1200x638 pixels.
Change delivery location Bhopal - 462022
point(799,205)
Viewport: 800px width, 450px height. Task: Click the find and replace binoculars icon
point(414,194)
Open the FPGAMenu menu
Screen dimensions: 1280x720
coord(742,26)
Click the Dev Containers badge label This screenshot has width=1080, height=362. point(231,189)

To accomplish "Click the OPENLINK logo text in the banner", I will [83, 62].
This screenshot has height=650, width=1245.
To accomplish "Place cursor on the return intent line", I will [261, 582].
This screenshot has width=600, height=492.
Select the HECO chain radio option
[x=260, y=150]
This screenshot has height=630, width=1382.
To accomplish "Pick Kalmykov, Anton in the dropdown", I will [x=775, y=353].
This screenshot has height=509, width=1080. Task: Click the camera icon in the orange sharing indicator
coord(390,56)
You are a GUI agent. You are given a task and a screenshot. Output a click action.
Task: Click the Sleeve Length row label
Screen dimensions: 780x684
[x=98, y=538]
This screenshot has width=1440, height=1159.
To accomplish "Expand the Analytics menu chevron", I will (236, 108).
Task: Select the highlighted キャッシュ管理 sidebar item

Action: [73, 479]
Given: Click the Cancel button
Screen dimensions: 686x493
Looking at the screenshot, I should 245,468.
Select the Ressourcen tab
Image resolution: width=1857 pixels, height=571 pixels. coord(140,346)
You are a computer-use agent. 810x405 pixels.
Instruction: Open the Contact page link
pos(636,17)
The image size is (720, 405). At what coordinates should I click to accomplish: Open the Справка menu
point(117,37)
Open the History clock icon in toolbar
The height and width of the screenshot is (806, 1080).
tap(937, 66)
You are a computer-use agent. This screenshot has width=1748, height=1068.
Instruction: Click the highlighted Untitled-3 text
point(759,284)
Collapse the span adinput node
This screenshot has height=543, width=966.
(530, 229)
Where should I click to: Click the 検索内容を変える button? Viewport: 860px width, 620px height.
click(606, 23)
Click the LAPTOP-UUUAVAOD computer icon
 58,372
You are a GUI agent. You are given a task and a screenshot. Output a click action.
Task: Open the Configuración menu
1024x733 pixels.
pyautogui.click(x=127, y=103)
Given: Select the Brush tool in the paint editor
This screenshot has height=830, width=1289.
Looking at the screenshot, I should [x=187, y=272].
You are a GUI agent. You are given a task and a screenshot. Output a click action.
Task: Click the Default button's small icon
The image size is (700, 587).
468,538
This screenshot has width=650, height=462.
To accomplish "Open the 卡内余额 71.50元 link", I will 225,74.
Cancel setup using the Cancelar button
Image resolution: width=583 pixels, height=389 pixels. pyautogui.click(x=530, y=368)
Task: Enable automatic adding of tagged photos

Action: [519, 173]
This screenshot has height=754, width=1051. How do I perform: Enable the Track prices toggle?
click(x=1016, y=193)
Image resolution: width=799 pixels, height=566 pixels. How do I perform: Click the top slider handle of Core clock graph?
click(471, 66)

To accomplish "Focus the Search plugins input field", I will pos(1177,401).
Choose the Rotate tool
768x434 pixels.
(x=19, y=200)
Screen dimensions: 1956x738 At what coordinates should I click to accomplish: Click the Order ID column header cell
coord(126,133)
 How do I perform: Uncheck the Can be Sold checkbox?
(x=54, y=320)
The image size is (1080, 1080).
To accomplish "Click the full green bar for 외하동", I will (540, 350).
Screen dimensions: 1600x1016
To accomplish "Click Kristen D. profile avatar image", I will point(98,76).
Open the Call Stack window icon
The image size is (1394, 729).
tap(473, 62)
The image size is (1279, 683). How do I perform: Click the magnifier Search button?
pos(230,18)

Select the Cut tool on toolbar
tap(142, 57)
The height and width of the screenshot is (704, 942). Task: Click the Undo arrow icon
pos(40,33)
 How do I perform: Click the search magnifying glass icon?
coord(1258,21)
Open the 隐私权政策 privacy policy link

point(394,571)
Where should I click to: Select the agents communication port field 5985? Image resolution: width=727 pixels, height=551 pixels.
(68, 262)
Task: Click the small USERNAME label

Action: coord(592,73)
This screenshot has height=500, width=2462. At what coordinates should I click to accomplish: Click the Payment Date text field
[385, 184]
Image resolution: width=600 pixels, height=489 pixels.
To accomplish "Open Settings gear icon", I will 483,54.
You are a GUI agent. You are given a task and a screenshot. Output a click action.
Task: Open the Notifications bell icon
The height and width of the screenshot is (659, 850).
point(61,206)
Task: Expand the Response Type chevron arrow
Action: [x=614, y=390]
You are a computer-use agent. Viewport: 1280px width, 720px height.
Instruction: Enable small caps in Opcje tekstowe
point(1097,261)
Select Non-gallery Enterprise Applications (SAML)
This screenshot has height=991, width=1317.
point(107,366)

----

Return, exactly as written, only those lines that run from the one with "You are a computer-use agent. Viewport: 1280px" to the last line of the data, both of those lines included.

You are a computer-use agent. Viewport: 1280px width, 720px height.
Instruction: Enable small caps in Opcje tekstowe
point(1097,261)
Select Non-gallery Enterprise Applications (SAML)
This screenshot has height=991, width=1317.
point(107,366)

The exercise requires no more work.